Capitulo 39

Un viejo camión Mercedes rojo llegó al campamento a las ocho, y el conductor se detuvo a tomar café. Se dirigía a Lago Posadas con un cargamento de ladrillos y me llevó con él. Paco Ruiz tenía dieciocho años. Era un bello muchacho, con fuertes dientes blancos y ojos castaños de mirada cándida. Su barba y su boina lo ayudaban a cultivar un aire de Che Guevara. Tenía una barriga incipiente y no le gustaba caminar.

Su padre era empleado de banco y había ahorrado dinero para comprar el camión. Paco se había enamorado de éste y lo llamaba Rosaura. Lo fregaba y lustraba y había adornado su cabina con volantes de encaje. Sobre el salpicadero había adheridas una imagen de la Virgen de Luján, otra de san Cristóbal y un pingüino de plástico que movía la cabeza con los desniveles del camino. Había pinchado desnudos en el techo, pero quién sabe por qué las mujeres eran una abstracción en tanto que Rosaura era una mujer auténtica.

Hacía tres meses que él y Rosaura trajinaban por las carreteras. Cuando ella se estropeara, tendría dinero para comprar una nueva Rosaura y seguirían rodando eternamente. Paco Ruiz era muy idealista. No quería enriquecerse y se sentía complacido cuando la gente decía que era un tipo gaucho. Los otros camioneros lo ayudaban y le enseñaban a soltar procacidades. Su expresión favorita era la concha de la lora [12].

Paco había cargado a Rosaura en exceso, y con su embrague defectuoso y sus neumáticos llenos de parches, debíamos bajar las cuestas en primera. Habíamos llegado a la mitad del declive de un pequeño cañadón, cuando Paco puso bruscamente la tercera y bajamos rugiendo hasta el fondo.

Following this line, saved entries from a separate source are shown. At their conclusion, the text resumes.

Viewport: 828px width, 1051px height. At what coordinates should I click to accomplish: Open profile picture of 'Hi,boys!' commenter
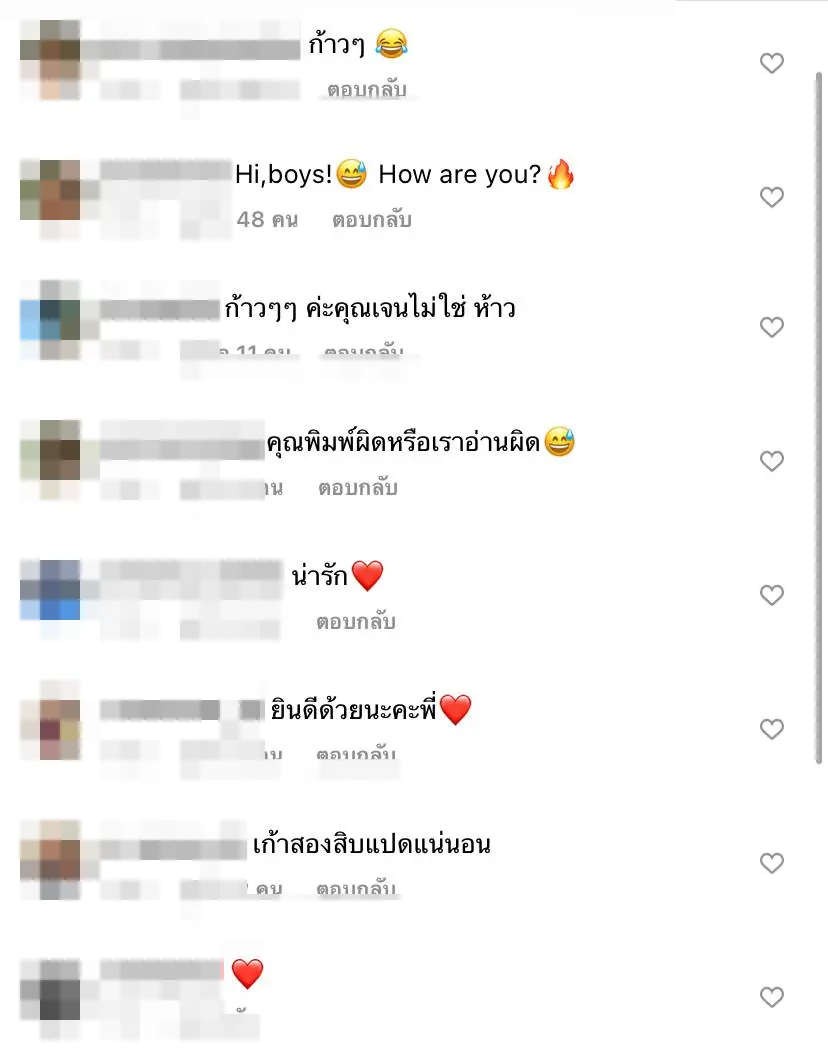click(x=50, y=190)
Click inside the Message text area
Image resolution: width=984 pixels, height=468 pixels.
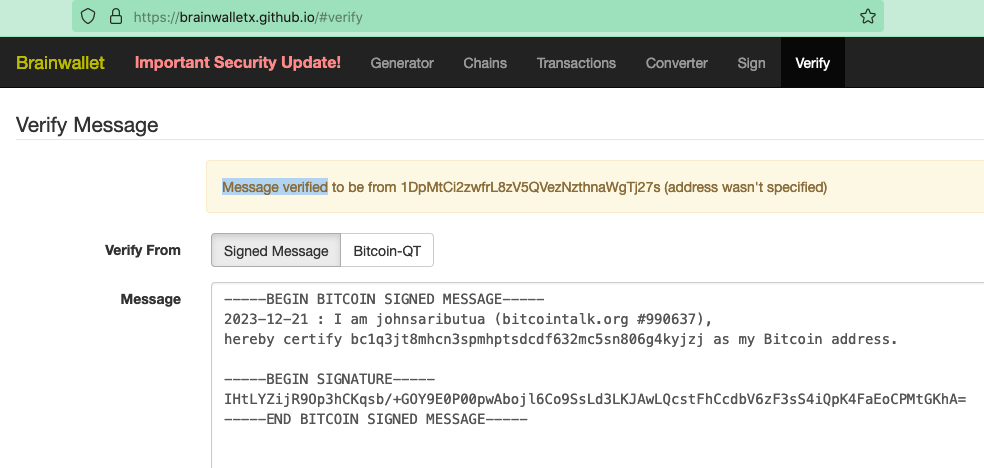tap(597, 375)
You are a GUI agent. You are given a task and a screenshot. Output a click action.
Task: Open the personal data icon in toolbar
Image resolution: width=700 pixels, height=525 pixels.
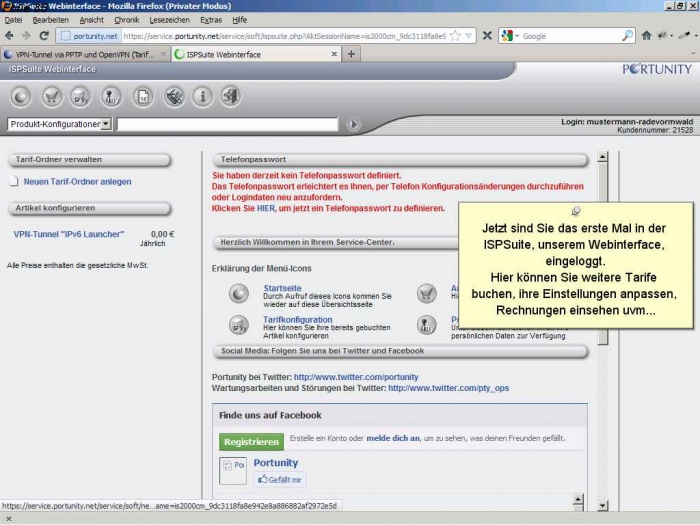coord(112,96)
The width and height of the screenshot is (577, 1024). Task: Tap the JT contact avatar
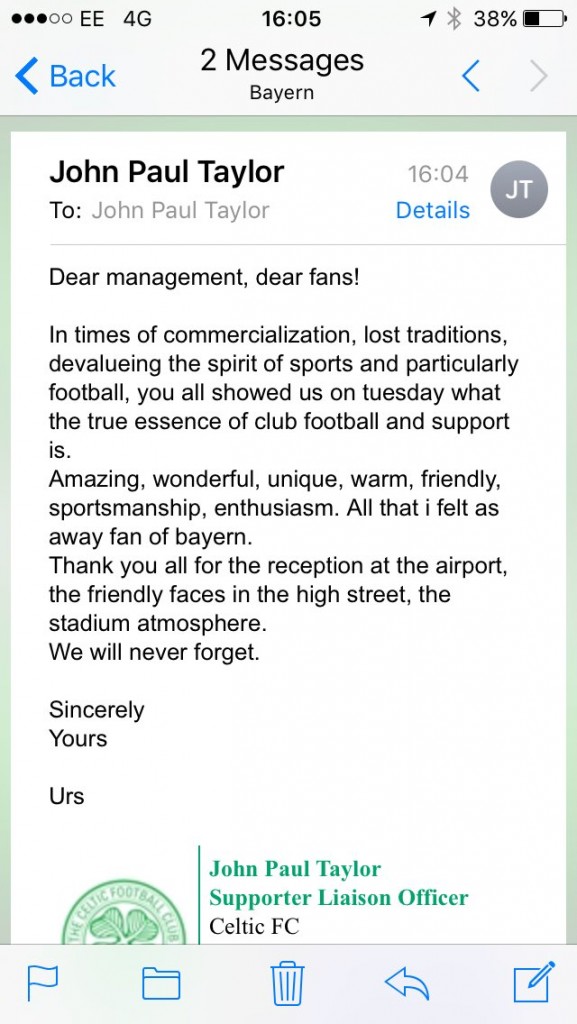(519, 190)
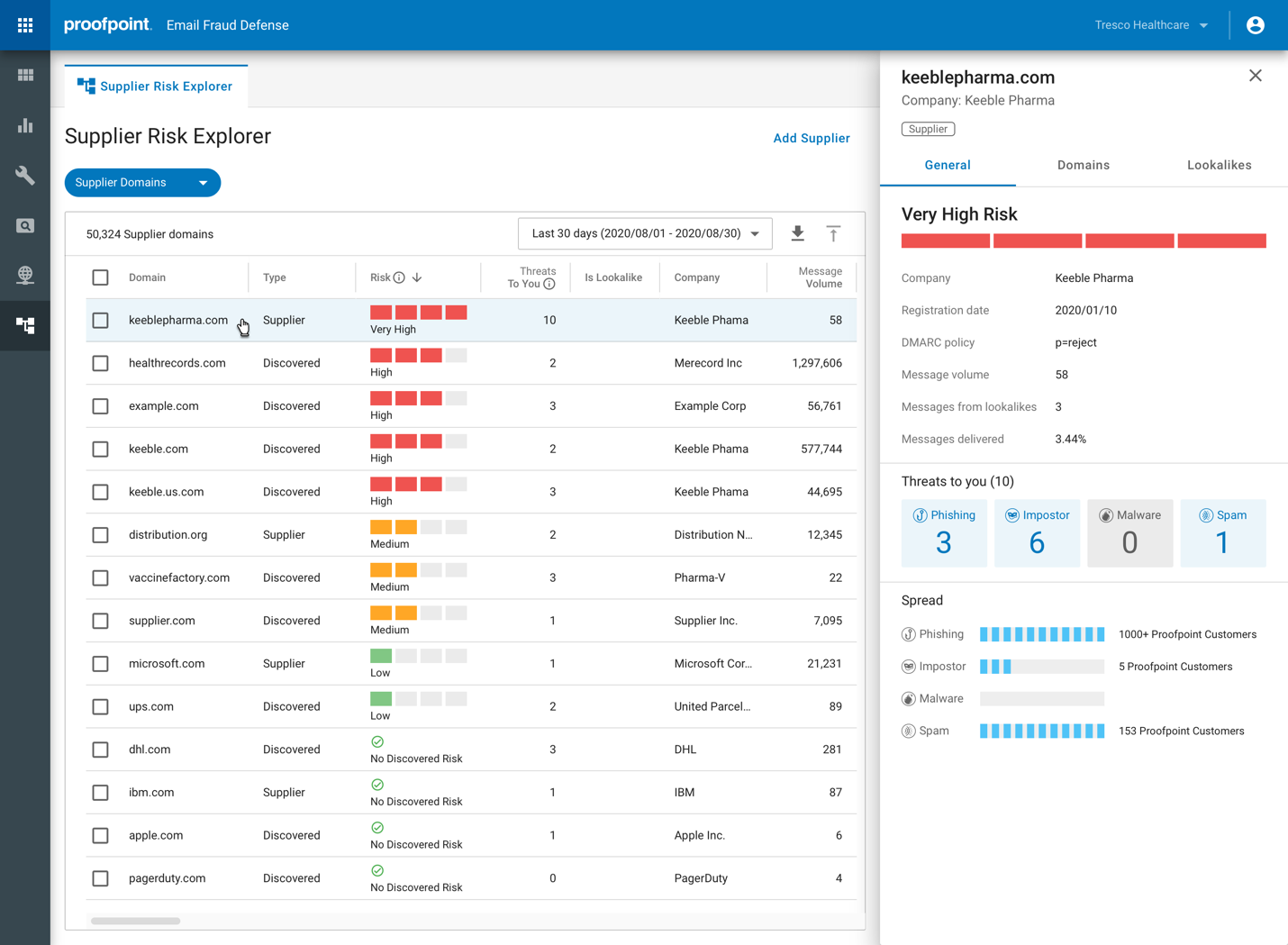Click the bar chart reports sidebar icon
This screenshot has height=945, width=1288.
coord(25,125)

Se oyó un silbido.

—¡Puta madre! ¡Un reventón!

La cámara del neumático izquierdo había estallado. Paco estacionó a Rosaura sobre el arcén de gravilla, inclinándola hacia adentro para aligerar el peso que recaía sobre esa rueda. Zafó la rueda de repuesto y cogió el gato, pero éste no era el apropiado. El suyo se lo había prestado, con su típica generosidad, a un amigo que transportaba una carga más pesada. Y este otro, pequeño, levantaba la rueda pero no hasta la altura suficiente.

De modo que Paco excavó un hoyo bajo el neumático y sacó las ruedas pero, cuando estaba quitando la cámara, el pie del gato empezó a resbalar sobre la superficie de la carretera. Rosaura se escoró y los ladrillos se desplazaron.

—¡Qué lío!

Pasamos siete horas aguardando que pasara un camión y cuando nos hartamos de esperar hicimos otra tentativa. Paco se tumbó bajo el eje y accionó el gato, después de haber apuntalado su base con piedras. Estaba embadurnado de grasa y polvo, con la cara congestionada, y parecía a punto de perder los estribos. Excavó un hoyo más grande bajo el eje, levantó el chasis lo más posible, e incluso consiguió colocar en su lugar las dos ruedas. Pero estaban torcidas y al ver que no podía ajustar las tuercas, empezó a patear la rueda y a vociferar:

—Puta… puta… puta… puta… puta… puta…

Fui a pie hasta la estancia más próxima para buscar ayuda. El propietario era un malagueño desdentado que frisaba los noventa. No tenía gato y volví cortando camino entre los matorrales grises. Vi el perfil de la carretera y la cabina roja de Rosaura, pero al acercarme noté que estaba más escorada y que no había señales de Paco. Corrí, pensando que podía hallarse atrapado bajo la mole, y lo encontré sentado lejos de la carretera, pálido, asustado y sollozante, palpándose el hematoma que empezaba a asomar en su espinilla. Había repetido la tentativa y el gato le había rozado la pierna al resbalar del eje. Ahora sí que aquello era un lío. Nunca patees a la mujer amada.